Individual Application

23/11/2021
Press Release No: Individual Application 51/21
Press Release concerning the Judgment Finding No Violation of the Freedom of Expression due to Being Punished for Aiding a Terrorist Organisation by Holding a Training Meeting Intended for a Terrorist Organisation
On 10 June 2021, the Plenary of the Constitutional Court found no violation of the freedom of expression safeguarded by Article 26 of the Constitution in the individual application lodged by Hanifi Yaliçli (no. 2014/5224). |
The Facts
Upon the denunciation to the police emergency line to the effect that persons having a link with the PKK terrorist organisation had been planning to make an attack, the police found out that an arrest warrant had been already issued with respect to E.Z., one of the persons reported in the denunciation.
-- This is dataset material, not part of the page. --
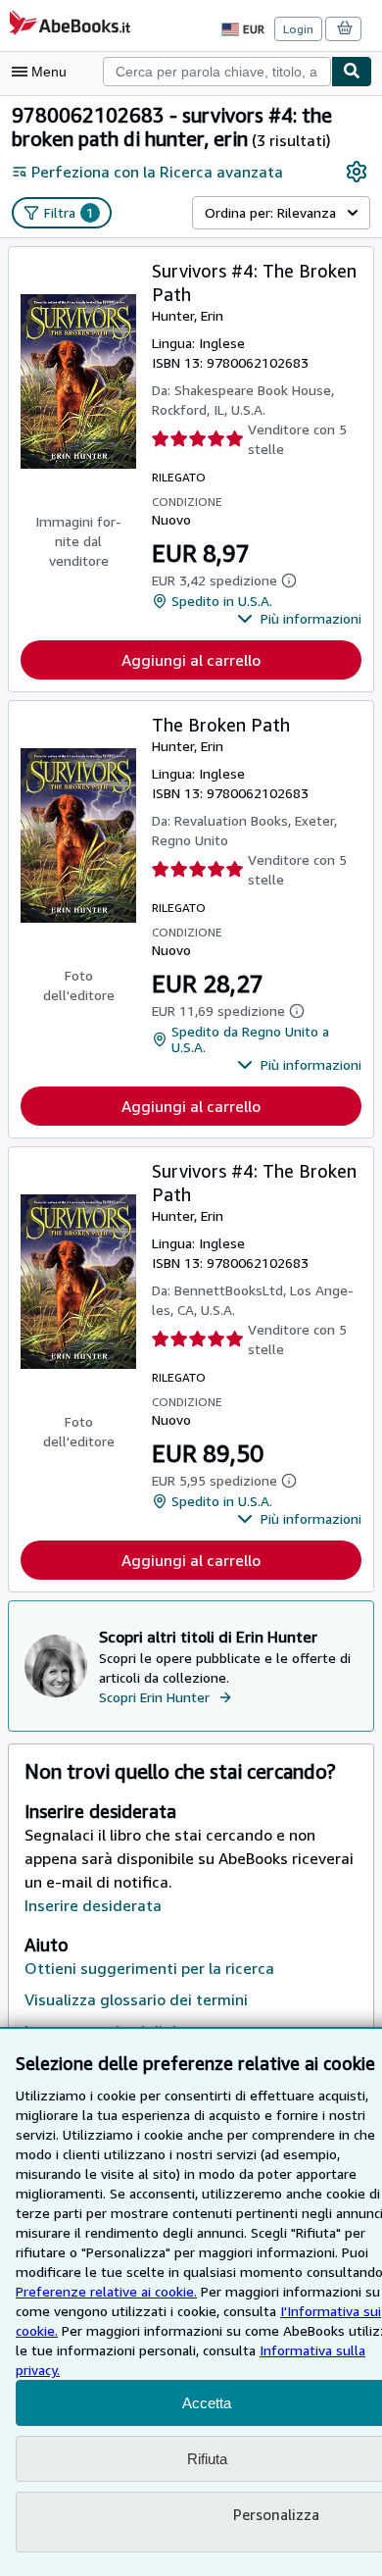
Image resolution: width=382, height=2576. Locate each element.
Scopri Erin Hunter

Then, the police officers went to the given address. It was observed that the lights were switched on at the house located at the address; that in front of the window, there were two persons who could not be identified; and that these two persons acted swiftly and in panic as soon as they had realised the police officers. As those inside the house refused to open the door, the police officers used force to make the door opened. Inside the house, there were E.Z., O.K. and 12 other persons revealed to be university students, along with the applicant. Having got a burning smell inside the house and seen the smoke coming out of the bathroom, the police officers went to the bathroom and found several documents a large part of which had been already burnt inside the bath.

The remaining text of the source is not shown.